Set task: How many of the lines below contain the word "width"? Reply with the number alone.

Supplied material:
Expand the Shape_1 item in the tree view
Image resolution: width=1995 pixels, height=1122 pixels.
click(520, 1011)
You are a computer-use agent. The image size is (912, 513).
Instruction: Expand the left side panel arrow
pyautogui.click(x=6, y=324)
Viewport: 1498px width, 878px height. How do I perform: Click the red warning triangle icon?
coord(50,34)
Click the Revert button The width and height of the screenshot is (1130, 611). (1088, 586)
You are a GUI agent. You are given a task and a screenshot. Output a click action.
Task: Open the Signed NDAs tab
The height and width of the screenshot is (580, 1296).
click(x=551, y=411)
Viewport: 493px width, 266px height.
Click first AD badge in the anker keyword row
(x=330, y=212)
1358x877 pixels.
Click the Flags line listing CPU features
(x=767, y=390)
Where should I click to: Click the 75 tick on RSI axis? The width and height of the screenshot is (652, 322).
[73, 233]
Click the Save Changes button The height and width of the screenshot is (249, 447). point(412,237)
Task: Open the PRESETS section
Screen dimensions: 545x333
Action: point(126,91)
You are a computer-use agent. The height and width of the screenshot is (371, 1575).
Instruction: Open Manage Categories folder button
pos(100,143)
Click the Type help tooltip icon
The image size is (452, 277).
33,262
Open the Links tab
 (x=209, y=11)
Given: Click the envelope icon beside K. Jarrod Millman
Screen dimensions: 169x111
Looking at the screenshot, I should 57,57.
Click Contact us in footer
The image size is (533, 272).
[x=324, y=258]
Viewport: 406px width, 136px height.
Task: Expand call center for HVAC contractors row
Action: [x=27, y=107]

Worked solution: 9